Training the fully-connected architecture with an Ising machine (D-Wave, Simulated annealing)

The code for training the convolutional architecture can be found in the folder ./MLP/QA-SA.

Details about main.py

The parser accepts the following arguments:

• Hardware settings:

Arguments	Description	Example
simulated	0 if the D-Wave Ising machine is used (need access to the D-Wave Ising machine) - 1 if the Simulated annealing sampler is used	--simulated 0

• Architecture settings:

Arguments	Description	Example
layersList	Number of neurons in the output layer	--layerList 784 120 40
expand_output	How much we duplicate the output neurons (required for nudging a binary system)	--expand_output 2

• EqProp settings:

Arguments	Description	Example
mode	Type of Ising problem to be submitted to the Ising machine - ising= {+/- 1 spins}, qubo: {0/1 spins}	--mode ising
beta	Nudging parameter	-beta 5
n_iter_free	Number of iterations for the free phase on a single data point	--n_iter_free 10
n_iter_nudge	Number of iterations for the nudge phase on a single data point	--n_iter_nudge 10
frac_anneal_nudge	Fraction of system non-annealed during the second phase	--frac_anneal_nudge 0.25

• Training settings:

Arguments	Description	Example
dataset	Dataset used to train the network	--dataset mnist
N_data	Number of training images (for MNIST dataset)	--N_data mnist
N_data_test	Number of testing images (for MNIST dataset)	--N_data_test mnist
lrW0	Learning rate for the weights of the fully-connected layer between the input and the hidden layer	--lrW0 0.01
gain_weight0	Multiplicative gain for initializing the weights of the fully-connected layer between the input and the hidden layer	--gain_weight0 0.5
lrW1	Learning rate for the weights of the fully-connected layer between the hidden and the output layer	--lrW1 0.01
gain_weight1	Multiplicative gain for initializing the weights of the fully-connected layer between the hidden and output layer	--gain_weight1 0.25
lrB0	Learning rate for the biases of the hidden layer	--lrB0 0.001
lrB1	Learning rate for the biases of the output layer	--lrB1 0.001
bias_lim	Maximal absolute value for the biases	--bias_lim 4
batchSize	Batch size (train and test)	--batchSize 1
epochs	Number of epochs	--epochs 20
chain_strength	Value of the coupling in the chain of identical spins	--chain_strength 1
auto_scale	Enable (1) or disable (0) the auto-scale feature	--auto_scale 0
load_model	Create a new model (0) or load (>0) a model already or partially trained to continue the training	--load-model 0

Details about Network.py:

Each file contains a class of a network. Each class inherits from a nn.Module.

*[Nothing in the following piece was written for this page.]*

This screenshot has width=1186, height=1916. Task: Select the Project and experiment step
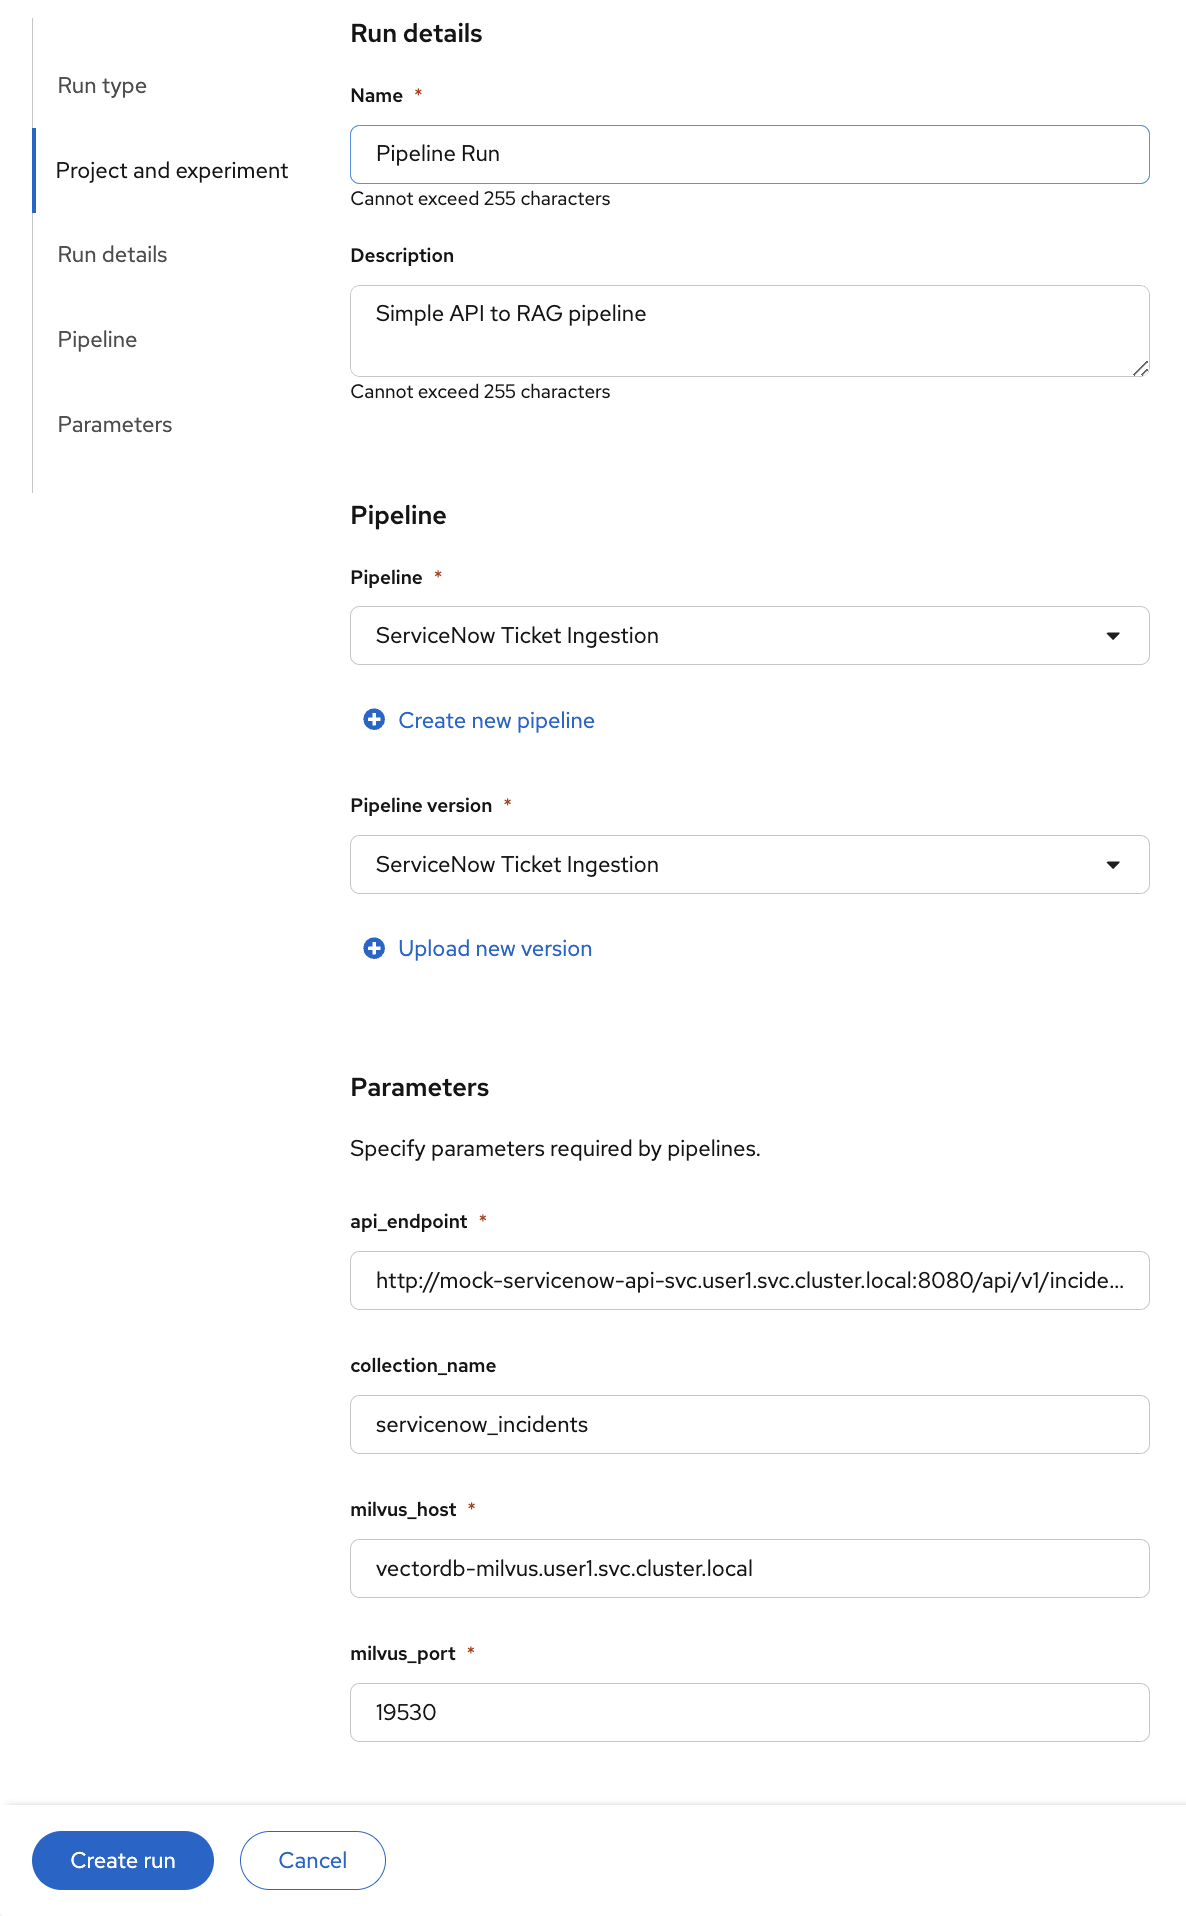tap(172, 170)
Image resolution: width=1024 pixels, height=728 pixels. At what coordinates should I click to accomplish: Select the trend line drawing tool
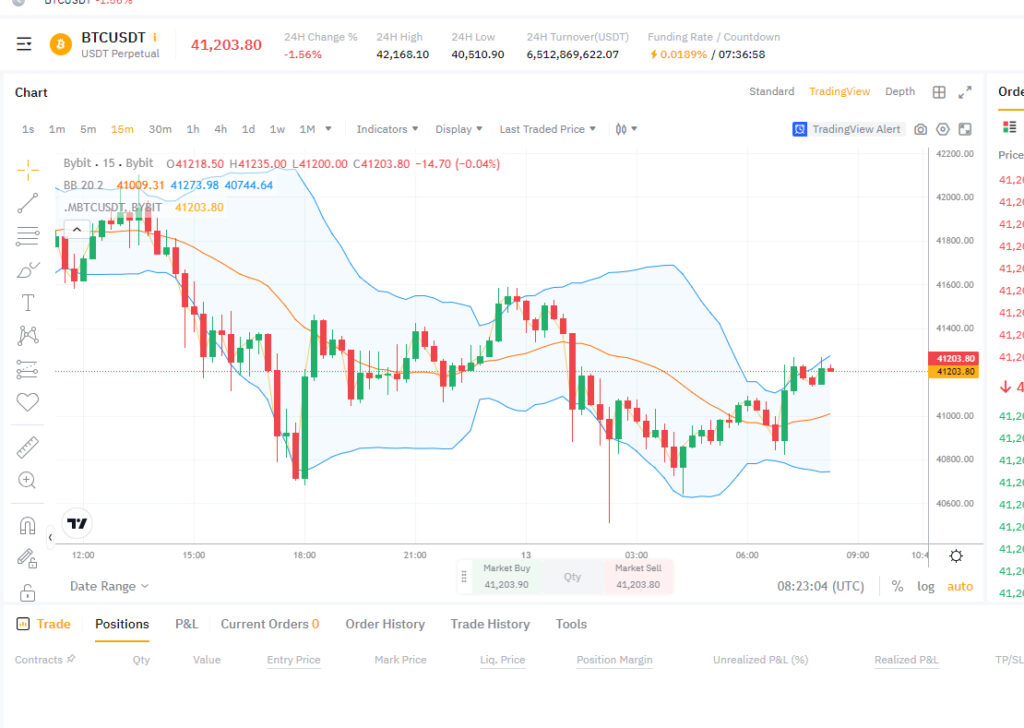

Each network has the following built-in functions:

• init: specifies the parameter and the architecture of the network.

• computeLossAcc: compute the loss and if the network predict the good class for the input (accuracy)

• computeGrads: compute the instantaneous gradient for each parameter

• updateParams: update all parameters in the network according to the gradient computed in computeGradient - vanilla SGD

Details about Tools.py:

Each file contains the same functions but adapted for each architecture.

• generate_digits: generate the digits dataset from sklearn.

• generate_mnist: generate the MNIST/X dataset given the number of training and testing images specified in the parser.

• createBQM: translates the neural network architecture into a Ising problem (ie convert the weights into couplings between nodes and biases into individual bias fields)

• train: trains the network over the whole training dataset once. Run the free and nudge phase and update the weights. Track the number of changes in the weights.

• test: tests the network over the whole testing dataset once.

• initDataframe: inits the dataframe where we store the training data.

• updateDataframe: updates the same dataframe after each epoch: update train error, test error, number of changes of weights for each layer.

• createPath: creates the path and the folder where the training data will be stored. Copy the plotFunction.py file in the same folder. Create a folder specific to the training 'S-X' in this general folder.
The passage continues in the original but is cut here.